Gordon Parks: 100 Years at the International Center of Photography
In June, I visited the International Center of Photography to view Gordon Parks: 100 Years, an ambitious hundred-year retrospective of Gordon Parks’s photography. The exhibition celebrates the centennial birth of the multitalented photographer and filmmaker. I arrived from the museum’s south side. After a few minutes of searching, I was guided to the gallery’s north side to a massive window display. Behind the display was a 20-by 13-foot mural of Parks’s Emerging Man. Three monitors were placed in front of the image, each shifting through various Parks photographs.
Expecting a more traditional type of exhibition, I was surprised to see the project relegated to such a small space. The exhibition was open to anyone passing by, unrestricted by ticket sales or prior knowledge. For many walking down the street the installation was a fleeting moment. However the installation did offer an element not normally present in traditional photography exhibitions: the passage of time. The digital displays shifted through Parks’s work and added a sense progression, which in turn brought out a narrative in the exhibition. Images of impoverished immigrant families of the 1930s shifted into images of 1950s Harlem and the emerging civil rights era, all the while accented by various lifestyle and fashion shoots from Parks’s work for Vogue magazine. At its core the exhibition was a narrative. It presented the tale of 20th century America, and at times reached beyond to craft an even greater global narrative.

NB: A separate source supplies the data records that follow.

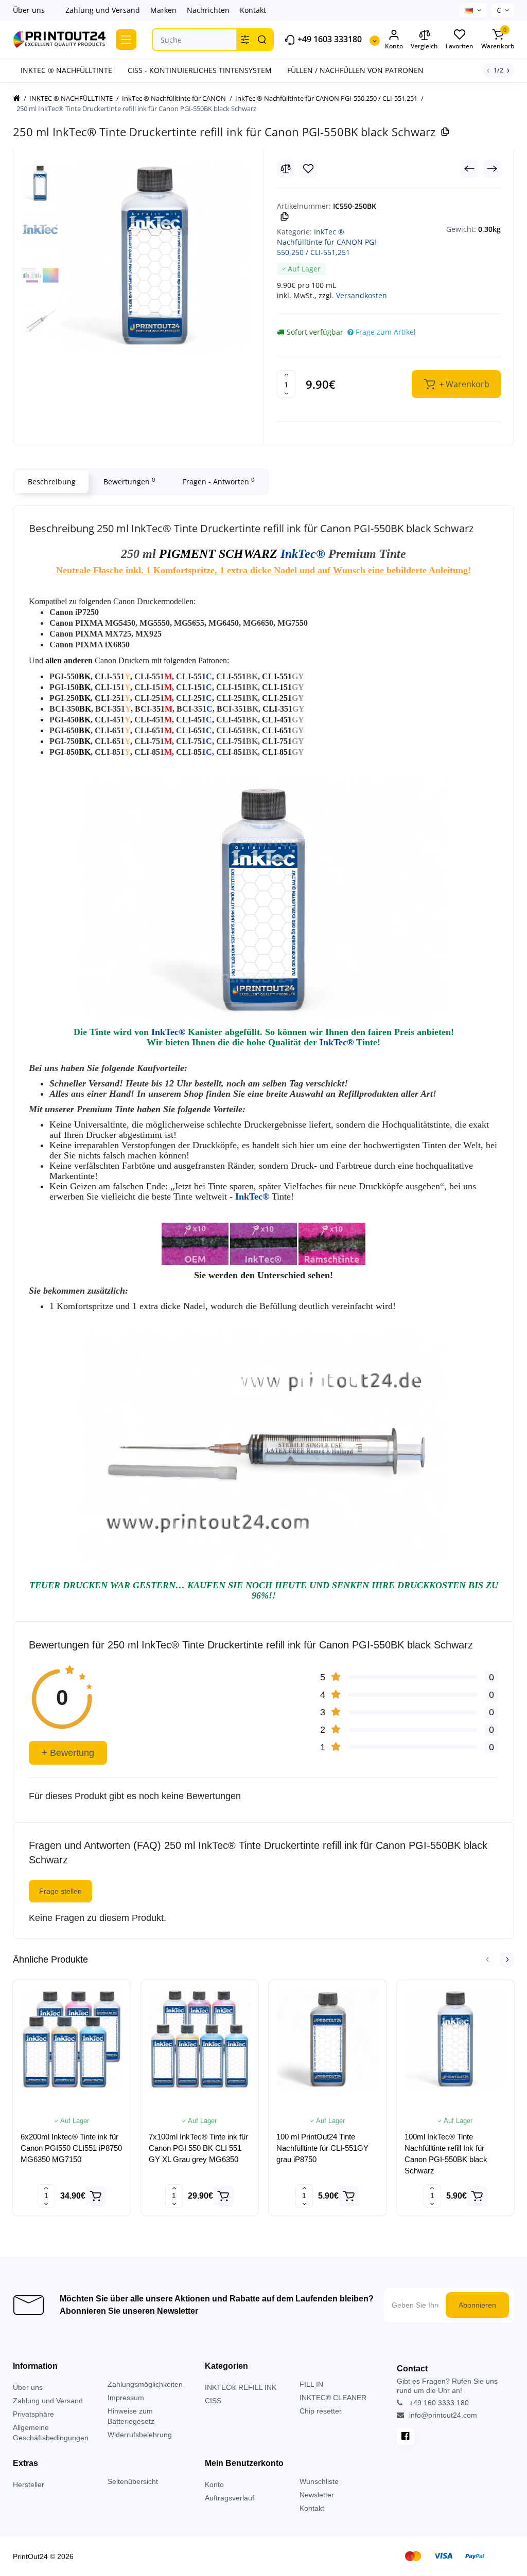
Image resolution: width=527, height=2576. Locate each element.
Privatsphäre (33, 2414)
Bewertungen (129, 481)
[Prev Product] (469, 168)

Gordon Parks’s work was remarkable in that it told the American experience in its totality. He made profound moves in establishing African American experiences as wholly human, ones that could be felt and shared by all. The breadth of his work at Life magazine showcases his knack for understanding different cultural situations and emotions. He was able to capture the underlying human element of his subjects, consolidating their various plights into something that could be universally understood. It was the synthesis of these varying viewpoints that formed a complete/holistic account of the American experience.
So if you find yourself in the Times Square area, I encourage you to venture over to the International Center of Photography before January 6th, and take time to observe the massive window installation. It won’t cost much time or money but will offer quite a bit of knowledge about one of America’s greatest artistic voices.
Gordon Parks: 100 Years runs through January 6, 2013.